▶ The exercise
Copy the items below word for word, starting at the line that contains "This screenshot has height=214, width=285." and ending at the end of the items, and leave out the pictures.

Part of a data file
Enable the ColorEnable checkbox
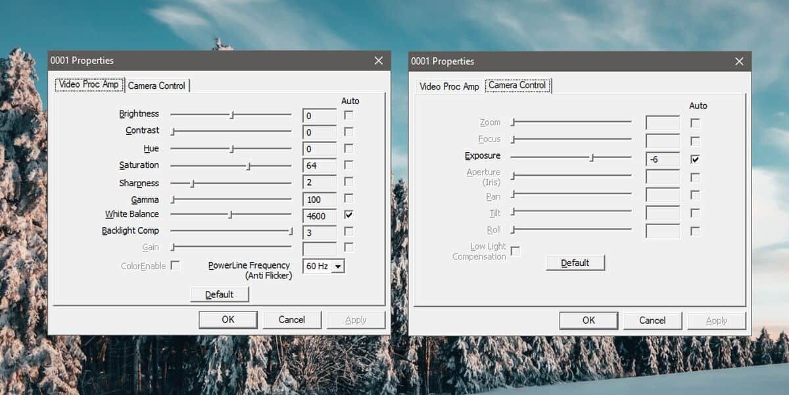The image size is (789, 395). pyautogui.click(x=175, y=264)
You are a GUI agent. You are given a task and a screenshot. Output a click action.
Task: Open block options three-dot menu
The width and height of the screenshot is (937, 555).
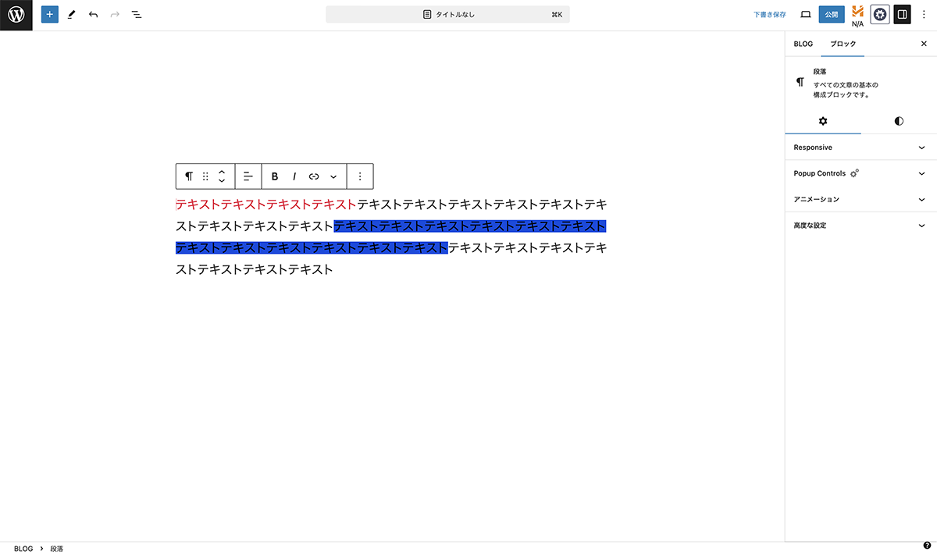pos(360,176)
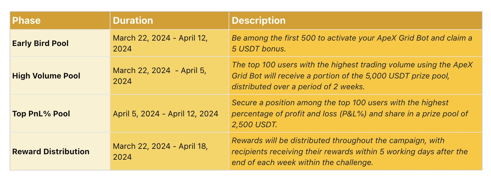The image size is (491, 181).
Task: Click the Phase column header
Action: [x=60, y=20]
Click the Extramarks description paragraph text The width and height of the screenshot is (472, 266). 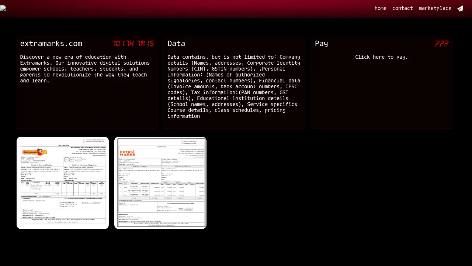(84, 69)
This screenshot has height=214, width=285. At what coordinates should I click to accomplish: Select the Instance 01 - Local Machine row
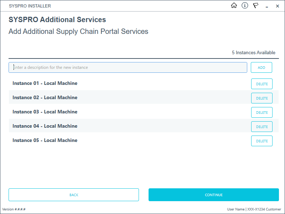click(45, 83)
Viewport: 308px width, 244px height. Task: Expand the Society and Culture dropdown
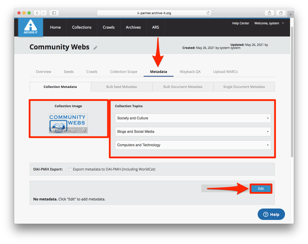tap(193, 118)
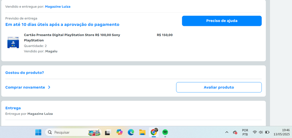The image size is (292, 138).
Task: Open the PlayStation gift card thumbnail
Action: [13, 43]
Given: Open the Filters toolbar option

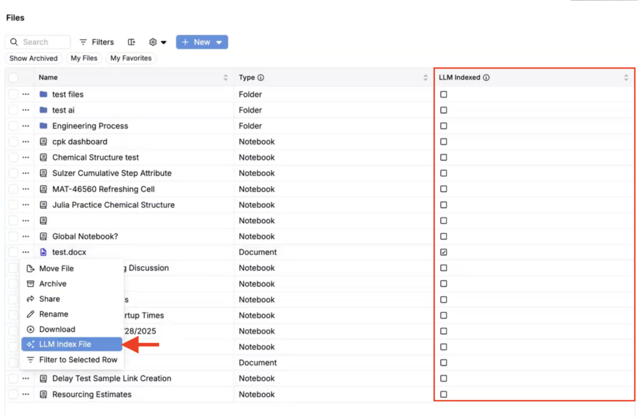Looking at the screenshot, I should [97, 42].
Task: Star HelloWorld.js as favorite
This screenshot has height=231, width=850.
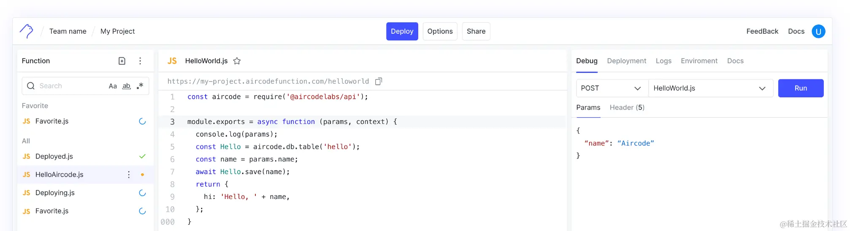Action: (237, 61)
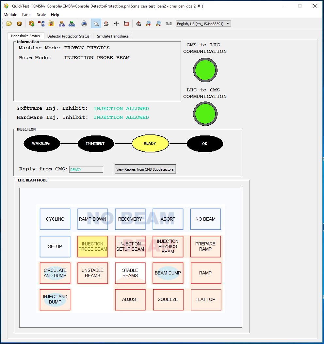
Task: Click the printer icon in toolbar
Action: 84,23
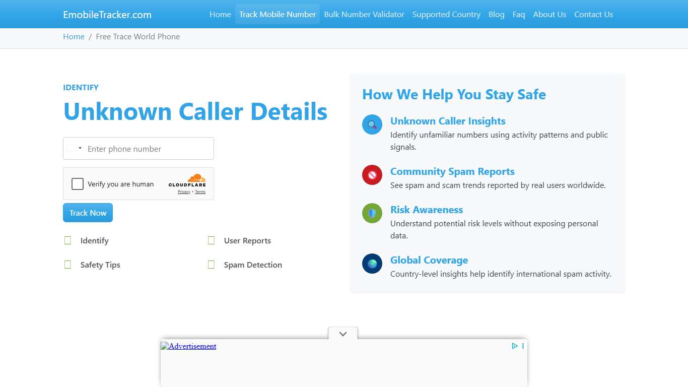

▶ Expected answer
This screenshot has height=214, width=285. At what coordinates should I click to accomplish: Select the Instance 01 - Local Machine row
click(45, 83)
Viewport: 308px width, 244px height. Task: Expand the Society and Culture dropdown
tap(193, 118)
The image size is (292, 138).
Task: Open the PlayStation gift card thumbnail
Action: [13, 43]
Given: Open the Filters toolbar option

Looking at the screenshot, I should [97, 42].
Task: Star HelloWorld.js as favorite
This screenshot has height=231, width=850.
Action: (237, 61)
Task: Click the printer icon in toolbar
Action: 84,23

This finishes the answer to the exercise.